§ **EXERCISE GOAL**:
Return all of the items below verbatim, reproducing every line without alteration.

^^^^^^^^^^^^^^^^

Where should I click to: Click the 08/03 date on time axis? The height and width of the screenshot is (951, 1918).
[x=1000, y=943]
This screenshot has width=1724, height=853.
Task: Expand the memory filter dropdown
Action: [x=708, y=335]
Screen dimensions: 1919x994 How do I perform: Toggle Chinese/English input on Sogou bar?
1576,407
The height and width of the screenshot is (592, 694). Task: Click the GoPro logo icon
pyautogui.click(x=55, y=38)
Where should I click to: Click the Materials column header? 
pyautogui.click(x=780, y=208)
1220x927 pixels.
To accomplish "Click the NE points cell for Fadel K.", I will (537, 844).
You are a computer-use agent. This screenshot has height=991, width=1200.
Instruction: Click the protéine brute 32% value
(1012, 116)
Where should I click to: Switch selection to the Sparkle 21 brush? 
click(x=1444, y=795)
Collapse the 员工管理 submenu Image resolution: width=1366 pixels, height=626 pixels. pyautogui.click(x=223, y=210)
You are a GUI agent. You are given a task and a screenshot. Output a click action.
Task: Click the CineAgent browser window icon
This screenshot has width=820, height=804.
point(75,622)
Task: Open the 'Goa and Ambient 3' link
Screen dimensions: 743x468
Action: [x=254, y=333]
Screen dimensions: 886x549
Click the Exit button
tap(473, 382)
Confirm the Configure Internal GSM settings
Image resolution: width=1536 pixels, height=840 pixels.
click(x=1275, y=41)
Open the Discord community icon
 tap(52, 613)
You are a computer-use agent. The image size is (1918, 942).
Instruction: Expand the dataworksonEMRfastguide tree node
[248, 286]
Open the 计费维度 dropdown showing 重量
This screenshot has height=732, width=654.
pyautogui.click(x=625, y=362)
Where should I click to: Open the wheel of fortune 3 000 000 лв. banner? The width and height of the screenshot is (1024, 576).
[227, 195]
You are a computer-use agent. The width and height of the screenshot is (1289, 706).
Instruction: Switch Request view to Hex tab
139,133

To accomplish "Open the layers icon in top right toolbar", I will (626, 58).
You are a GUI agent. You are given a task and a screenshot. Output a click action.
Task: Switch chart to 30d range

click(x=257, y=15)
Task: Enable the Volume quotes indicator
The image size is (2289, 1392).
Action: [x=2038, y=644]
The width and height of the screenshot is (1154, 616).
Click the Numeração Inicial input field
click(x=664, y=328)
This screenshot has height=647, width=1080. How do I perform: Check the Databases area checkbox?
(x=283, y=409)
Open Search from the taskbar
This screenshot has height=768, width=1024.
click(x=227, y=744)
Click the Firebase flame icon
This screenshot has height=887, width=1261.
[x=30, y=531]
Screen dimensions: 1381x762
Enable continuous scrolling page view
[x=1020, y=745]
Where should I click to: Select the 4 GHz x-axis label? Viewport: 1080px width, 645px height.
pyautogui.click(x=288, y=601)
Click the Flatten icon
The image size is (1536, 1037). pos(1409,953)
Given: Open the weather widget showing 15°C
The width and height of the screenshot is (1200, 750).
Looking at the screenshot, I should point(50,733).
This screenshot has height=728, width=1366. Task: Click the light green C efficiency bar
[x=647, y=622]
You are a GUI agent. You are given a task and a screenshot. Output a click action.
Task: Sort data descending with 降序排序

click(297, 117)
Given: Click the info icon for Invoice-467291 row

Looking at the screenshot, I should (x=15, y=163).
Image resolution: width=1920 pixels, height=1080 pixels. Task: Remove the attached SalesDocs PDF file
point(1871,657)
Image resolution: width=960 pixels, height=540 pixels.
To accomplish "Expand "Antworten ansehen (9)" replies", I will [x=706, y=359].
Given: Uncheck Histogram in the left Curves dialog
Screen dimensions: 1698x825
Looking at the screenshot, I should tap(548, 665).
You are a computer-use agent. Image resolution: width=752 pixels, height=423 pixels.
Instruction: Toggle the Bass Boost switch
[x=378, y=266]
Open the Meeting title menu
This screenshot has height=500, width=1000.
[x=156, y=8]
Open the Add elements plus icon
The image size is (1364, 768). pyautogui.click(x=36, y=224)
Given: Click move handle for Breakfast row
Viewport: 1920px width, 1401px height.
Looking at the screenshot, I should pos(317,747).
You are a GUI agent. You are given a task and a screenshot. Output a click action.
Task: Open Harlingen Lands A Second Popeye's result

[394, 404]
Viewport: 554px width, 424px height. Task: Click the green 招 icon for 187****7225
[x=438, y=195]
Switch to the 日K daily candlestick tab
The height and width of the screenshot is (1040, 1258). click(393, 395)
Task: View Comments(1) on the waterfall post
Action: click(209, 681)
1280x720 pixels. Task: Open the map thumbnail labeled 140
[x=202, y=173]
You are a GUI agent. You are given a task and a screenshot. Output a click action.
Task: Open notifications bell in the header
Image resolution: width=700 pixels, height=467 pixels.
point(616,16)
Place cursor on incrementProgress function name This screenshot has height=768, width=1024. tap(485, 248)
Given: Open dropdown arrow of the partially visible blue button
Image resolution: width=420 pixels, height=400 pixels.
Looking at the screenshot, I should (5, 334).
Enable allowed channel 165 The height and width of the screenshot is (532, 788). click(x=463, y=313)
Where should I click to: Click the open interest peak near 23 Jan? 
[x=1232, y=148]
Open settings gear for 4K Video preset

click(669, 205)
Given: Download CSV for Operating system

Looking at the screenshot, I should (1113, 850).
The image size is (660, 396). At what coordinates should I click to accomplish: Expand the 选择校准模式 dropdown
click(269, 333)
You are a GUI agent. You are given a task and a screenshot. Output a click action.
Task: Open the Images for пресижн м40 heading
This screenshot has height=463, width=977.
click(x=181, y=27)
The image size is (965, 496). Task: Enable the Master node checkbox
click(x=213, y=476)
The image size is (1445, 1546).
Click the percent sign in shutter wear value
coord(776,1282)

^^^^^^^^^^^^^^^^

§ **REPLY**:
Where should I click to: Click the 08/03 date on time axis? The height and width of the screenshot is (951, 1918).
[x=1000, y=943]
This screenshot has width=1724, height=853.
Task: Expand the memory filter dropdown
Action: [x=708, y=335]
Screen dimensions: 1919x994 How do I perform: Toggle Chinese/English input on Sogou bar?
1576,407
The height and width of the screenshot is (592, 694). Task: Click the GoPro logo icon
pyautogui.click(x=55, y=38)
Where should I click to: Click the Materials column header? 
pyautogui.click(x=780, y=208)
1220x927 pixels.
To accomplish "Click the NE points cell for Fadel K.", I will (537, 844).
You are a computer-use agent. This screenshot has height=991, width=1200.
Instruction: Click the protéine brute 32% value
(1012, 116)
Where should I click to: Switch selection to the Sparkle 21 brush? 
click(x=1444, y=795)
Collapse the 员工管理 submenu Image resolution: width=1366 pixels, height=626 pixels. pyautogui.click(x=223, y=210)
You are a GUI agent. You are given a task and a screenshot. Output a click action.
Task: Click the CineAgent browser window icon
This screenshot has width=820, height=804.
point(75,622)
Task: Open the 'Goa and Ambient 3' link
Screen dimensions: 743x468
Action: [x=254, y=333]
Screen dimensions: 886x549
Click the Exit button
tap(473, 382)
Confirm the Configure Internal GSM settings
Image resolution: width=1536 pixels, height=840 pixels.
click(x=1275, y=41)
Open the Discord community icon
 tap(52, 613)
You are a computer-use agent. The image size is (1918, 942).
Instruction: Expand the dataworksonEMRfastguide tree node
[248, 286]
Open the 计费维度 dropdown showing 重量
This screenshot has height=732, width=654.
pyautogui.click(x=625, y=362)
Where should I click to: Open the wheel of fortune 3 000 000 лв. banner? The width and height of the screenshot is (1024, 576).
[227, 195]
You are a computer-use agent. The width and height of the screenshot is (1289, 706).
Instruction: Switch Request view to Hex tab
139,133

To accomplish "Open the layers icon in top right toolbar", I will (626, 58).
You are a GUI agent. You are given a task and a screenshot. Output a click action.
Task: Switch chart to 30d range

click(x=257, y=15)
Task: Enable the Volume quotes indicator
The image size is (2289, 1392).
Action: [x=2038, y=644]
The width and height of the screenshot is (1154, 616).
Click the Numeração Inicial input field
click(x=664, y=328)
This screenshot has height=647, width=1080. How do I perform: Check the Databases area checkbox?
(x=283, y=409)
Open Search from the taskbar
This screenshot has height=768, width=1024.
click(x=227, y=744)
Click the Firebase flame icon
This screenshot has height=887, width=1261.
[x=30, y=531]
Screen dimensions: 1381x762
Enable continuous scrolling page view
[x=1020, y=745]
Where should I click to: Select the 4 GHz x-axis label? Viewport: 1080px width, 645px height.
pyautogui.click(x=288, y=601)
Click the Flatten icon
The image size is (1536, 1037). pos(1409,953)
Given: Open the weather widget showing 15°C
The width and height of the screenshot is (1200, 750).
Looking at the screenshot, I should point(50,733).
This screenshot has height=728, width=1366. Task: Click the light green C efficiency bar
[x=647, y=622]
You are a GUI agent. You are given a task and a screenshot. Output a click action.
Task: Sort data descending with 降序排序

click(297, 117)
Given: Click the info icon for Invoice-467291 row

Looking at the screenshot, I should (x=15, y=163).
Image resolution: width=1920 pixels, height=1080 pixels. Task: Remove the attached SalesDocs PDF file
point(1871,657)
Image resolution: width=960 pixels, height=540 pixels.
To accomplish "Expand "Antworten ansehen (9)" replies", I will [x=706, y=359].
Given: Uncheck Histogram in the left Curves dialog
Screen dimensions: 1698x825
Looking at the screenshot, I should tap(548, 665).
You are a computer-use agent. Image resolution: width=752 pixels, height=423 pixels.
Instruction: Toggle the Bass Boost switch
[x=378, y=266]
Open the Meeting title menu
This screenshot has height=500, width=1000.
[x=156, y=8]
Open the Add elements plus icon
The image size is (1364, 768). pyautogui.click(x=36, y=224)
Given: Click move handle for Breakfast row
Viewport: 1920px width, 1401px height.
Looking at the screenshot, I should pos(317,747).
You are a GUI agent. You are given a task and a screenshot. Output a click action.
Task: Open Harlingen Lands A Second Popeye's result

[394, 404]
Viewport: 554px width, 424px height. Task: Click the green 招 icon for 187****7225
[x=438, y=195]
Switch to the 日K daily candlestick tab
The height and width of the screenshot is (1040, 1258). click(393, 395)
Task: View Comments(1) on the waterfall post
Action: click(209, 681)
1280x720 pixels. Task: Open the map thumbnail labeled 140
[x=202, y=173]
You are a GUI agent. You are given a task and a screenshot. Output a click action.
Task: Open notifications bell in the header
Image resolution: width=700 pixels, height=467 pixels.
point(616,16)
Place cursor on incrementProgress function name This screenshot has height=768, width=1024. tap(485, 248)
Given: Open dropdown arrow of the partially visible blue button
Image resolution: width=420 pixels, height=400 pixels.
Looking at the screenshot, I should (5, 334).
Enable allowed channel 165 The height and width of the screenshot is (532, 788). click(x=463, y=313)
Where should I click to: Click the open interest peak near 23 Jan? 
[x=1232, y=148]
Open settings gear for 4K Video preset

click(669, 205)
Given: Download CSV for Operating system

Looking at the screenshot, I should (1113, 850).
The image size is (660, 396). At what coordinates should I click to accomplish: Expand the 选择校准模式 dropdown
click(269, 333)
You are a GUI agent. You are given a task and a screenshot. Output a click action.
Task: Open the Images for пресижн м40 heading
This screenshot has height=463, width=977.
click(x=181, y=27)
The image size is (965, 496). Task: Enable the Master node checkbox
click(x=213, y=476)
The image size is (1445, 1546).
Click the percent sign in shutter wear value
coord(776,1282)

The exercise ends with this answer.